■ **Available data**:
################
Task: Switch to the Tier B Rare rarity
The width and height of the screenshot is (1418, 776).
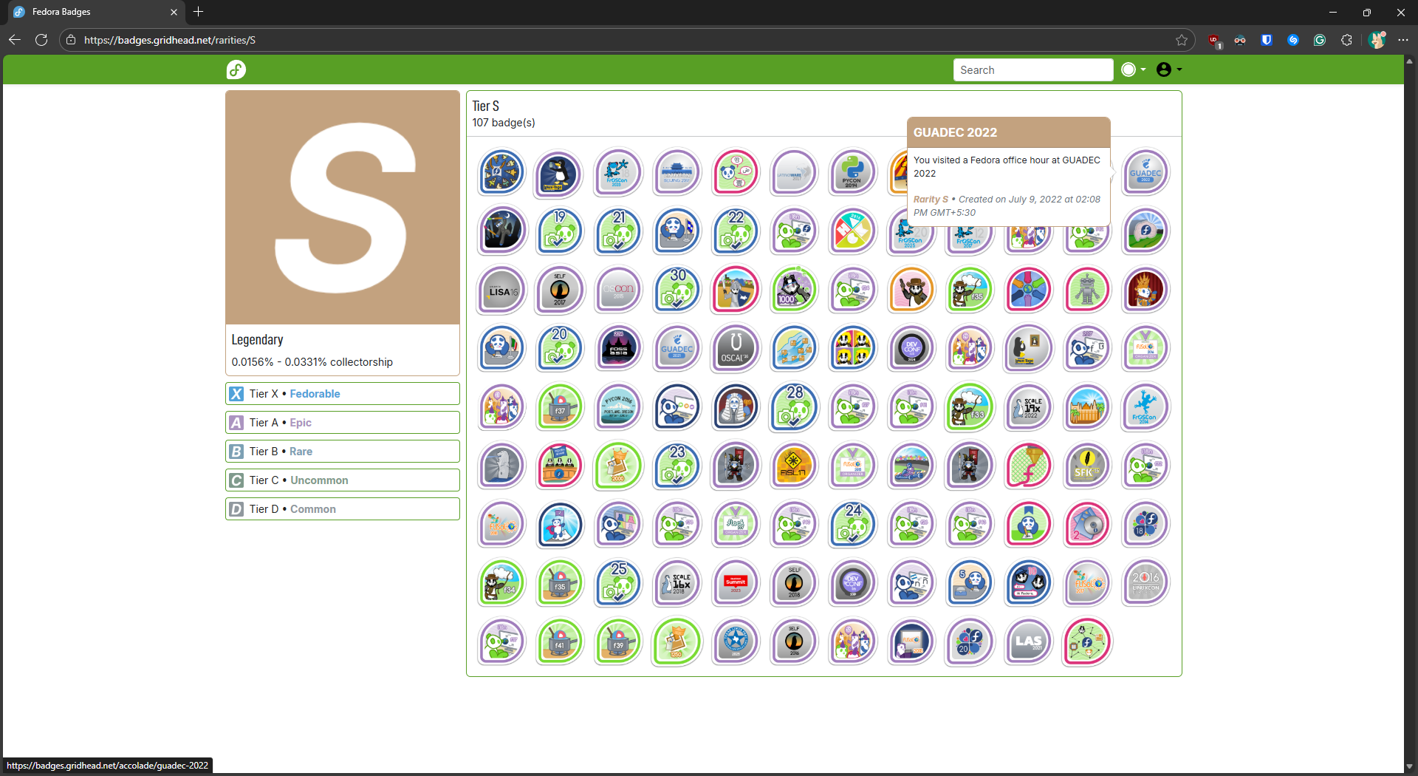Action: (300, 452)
################
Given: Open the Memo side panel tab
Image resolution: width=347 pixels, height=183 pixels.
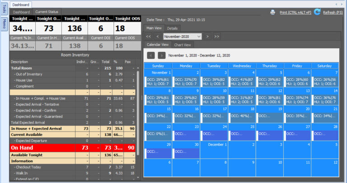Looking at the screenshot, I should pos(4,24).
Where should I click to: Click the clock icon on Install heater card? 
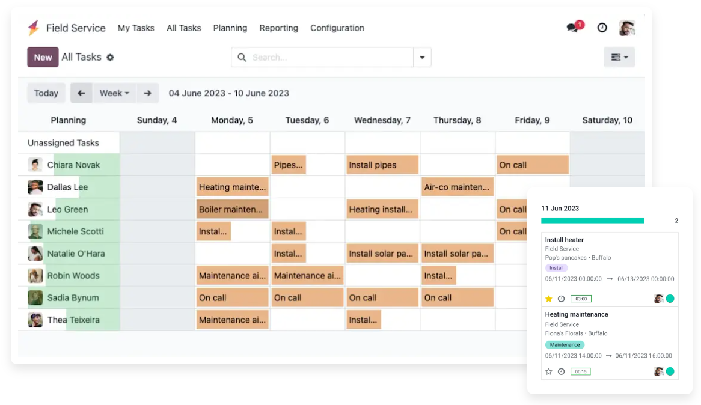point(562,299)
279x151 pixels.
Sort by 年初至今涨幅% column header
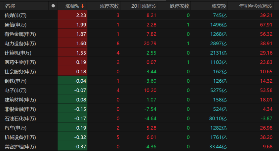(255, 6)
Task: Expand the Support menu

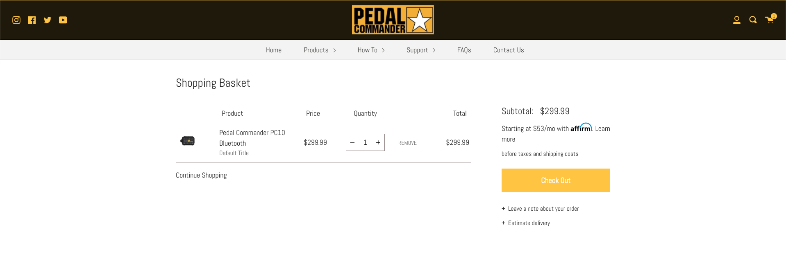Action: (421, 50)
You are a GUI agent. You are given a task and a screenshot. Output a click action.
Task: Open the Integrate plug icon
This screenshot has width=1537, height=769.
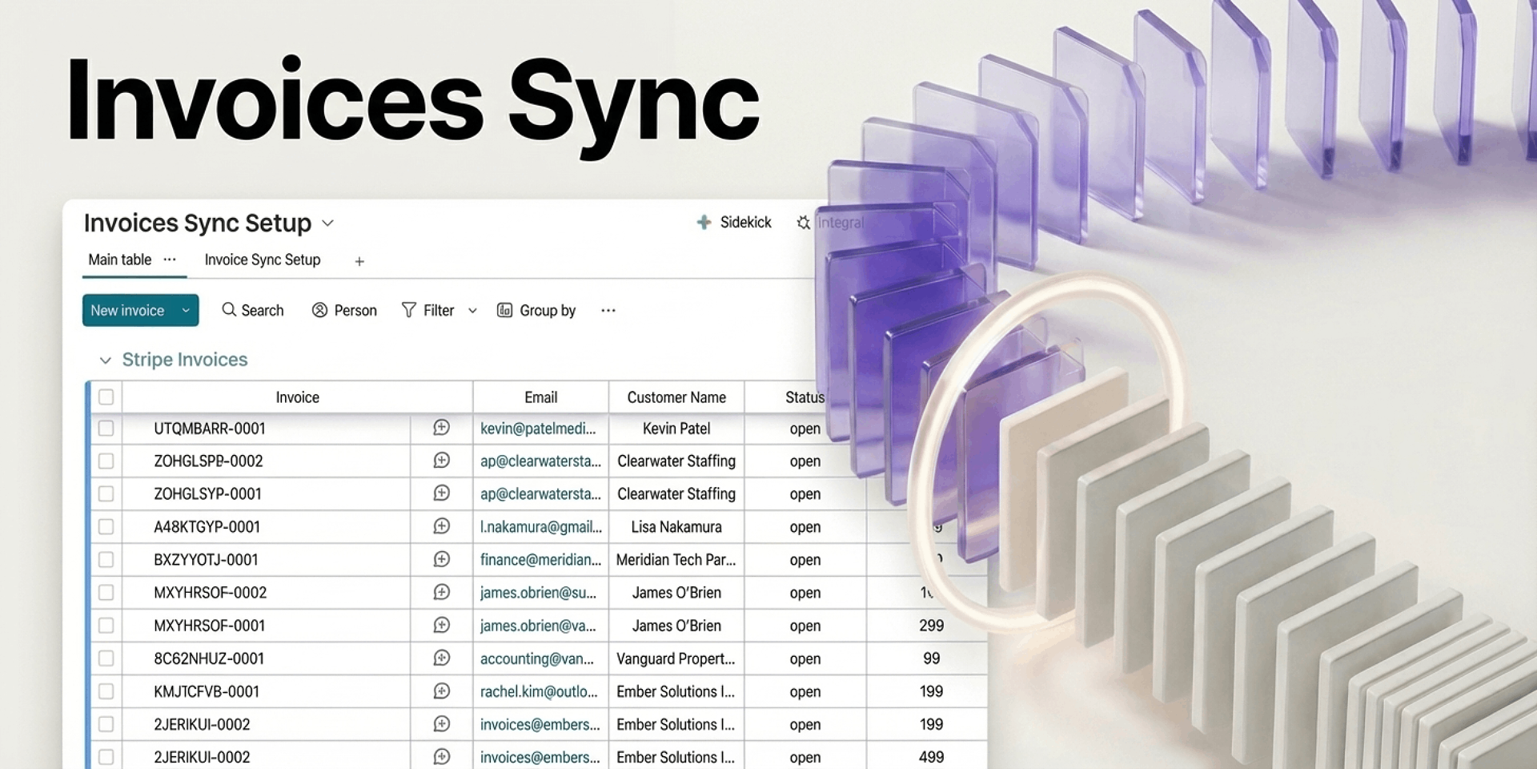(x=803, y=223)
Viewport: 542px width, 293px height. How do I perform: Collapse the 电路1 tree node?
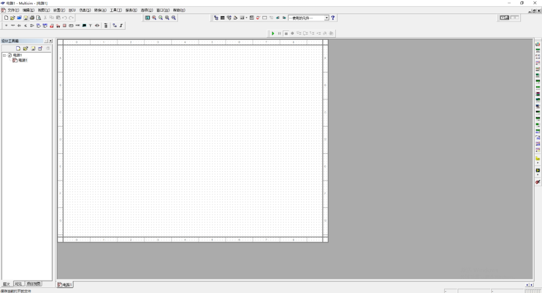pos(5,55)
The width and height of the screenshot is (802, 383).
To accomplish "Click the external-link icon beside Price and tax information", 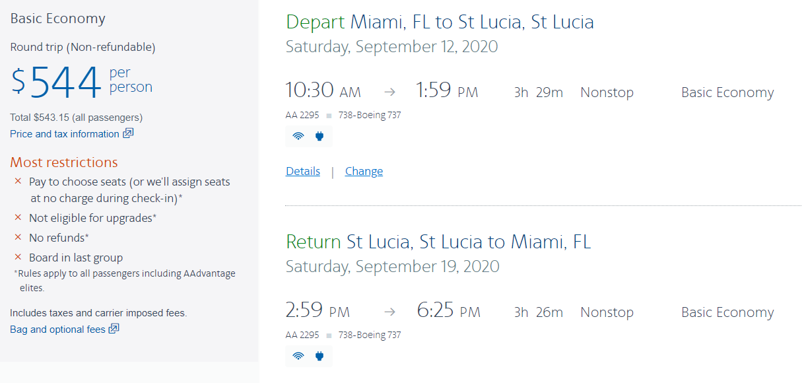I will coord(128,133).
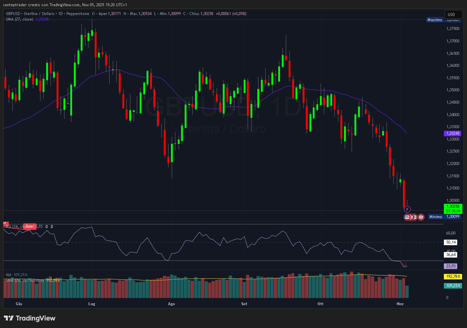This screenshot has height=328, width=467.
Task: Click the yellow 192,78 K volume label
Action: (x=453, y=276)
################
■ **Exercise**:
In the listing above, find the line containing "Task: Open the Integrate plug icon" and the line containing "The width and height of the screenshot is (802, 383).", then output those two lines and everything between them exactly as written, without the images.

■ **Task output**:
Task: Open the Integrate plug icon
This screenshot has width=1537, height=769.
(x=803, y=223)
Viewport: 542px width, 293px height. How do I perform: Collapse the 电路1 tree node?
pos(5,55)
The width and height of the screenshot is (802, 383).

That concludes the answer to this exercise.